Initially, I was going to address 2. using sequences from Data.Sequence, but as u/ryani commented on reddit, we should be storing the left siblings reversed, since we always care most about the immediate left sibling, not the left-most sibling. This is also how zippers on lists work, so it is only natural to use this representation in a blog series about zippers. How does this change our navigation functions?

In visitChild, we have to reverse the left half of the current focus's children when making a Crumb out of them. We could call reverse after calling splitAt, but instead we just use our own splitRev function.

splitRev :: Int -> [a] -> ([a], a, [a])
splitRev n = loop n [] where
  loop 0 left (focus   : right) = (left, focus, right)
  loop m left (sibling : right) = loop (m - 1) (sibling : left) right
  loop _ _ [] = error "splitRev called with too large an index"

visitChild now becomes

visitChild :: Int -> Zipper -> Zipper
visitChild n (Node x children, crumbs) =
  let (left, focus, right) = splitRev n children
  in  (focus, Crumb x left right : crumbs)

When visiting the parent, node, instead of concatenating the left and right siblings, we have to make sure to re-reverse the left. We can use the report prelude's foldl1 implementation of reverse but with the right siblings as the starting accumulator.

visitParent :: Zipper -> Zipper
visitParent (focus, Crumb parent left right : cs) =
  (Node parent (foldl' (flip (:)) (focus:right) left), cs)

Deleting the current focus, as before, is almost identical.

delete :: Zipper -> Zipper
delete (_, Crumb parent left right : cs) =
  (Node parent (foldl' (flip (:)) right left), cs)

Visiting the left and right siblings are now both O(1), as is inserting new nodes at those positions.

visitLeft :: Zipper -> Zipper
visitLeft (focus, Crumb parent (l : ls) right : cs) =
  (l, Crumb parent ls (focus : right) : cs)

visitRight :: Zipper -> Zipper
visitRight (focus, Crumb parent left (r : rs) : cs) =
  (r, Crumb parent (focus : left) rs : cs)

insertLeft :: Int -> Zipper -> Zipper
insertLeft x (focus, Crumb parent left right : cs) =
  (focus, Crumb parent (Node x [] : left) right : cs)

insertRight :: Int -> Zipper -> Zipper
insertRight x (focus, Crumb parent left right : cs) =
  (focus, Crumb parent left (Node x [] : right) : cs)

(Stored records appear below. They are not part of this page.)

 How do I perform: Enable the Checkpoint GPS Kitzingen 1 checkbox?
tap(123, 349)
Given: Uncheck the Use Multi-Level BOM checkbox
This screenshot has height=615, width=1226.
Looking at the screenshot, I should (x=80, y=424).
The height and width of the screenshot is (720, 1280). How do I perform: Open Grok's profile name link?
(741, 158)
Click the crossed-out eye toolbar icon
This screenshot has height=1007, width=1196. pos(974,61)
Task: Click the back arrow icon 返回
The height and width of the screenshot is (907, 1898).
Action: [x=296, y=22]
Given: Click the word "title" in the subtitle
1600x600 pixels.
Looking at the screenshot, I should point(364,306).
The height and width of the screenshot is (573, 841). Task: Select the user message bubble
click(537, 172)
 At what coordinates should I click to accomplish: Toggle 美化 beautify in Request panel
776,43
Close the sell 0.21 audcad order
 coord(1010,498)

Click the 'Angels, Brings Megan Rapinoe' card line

change, insertChild, and main all remain identical.

The only operation that doesn't run in constant time now is visitParent, which takes linear time in the number of left siblings. However, since this is never more than 9, it's basically still a constant. Given the small branching factor, it would be interesting to see what impact using sequences or vectors in place of lists would have on performance. Sequences guarantee O(log(min(|left|, |right|))) time concatenation, which is slightly faster than O(|left|) for lists whereas unboxed vectors have such good cache locality that the copy overhead they would induce could be negligible on modern CPUs. Stay tuned for future posts for a look at actually benchmarking these ideas and for a look at solving problems 1 and 3 that we mentioned in part 1!


1

Actually we're going to use foldl' from Data.List which is semantically the same but performs better because it is more strict.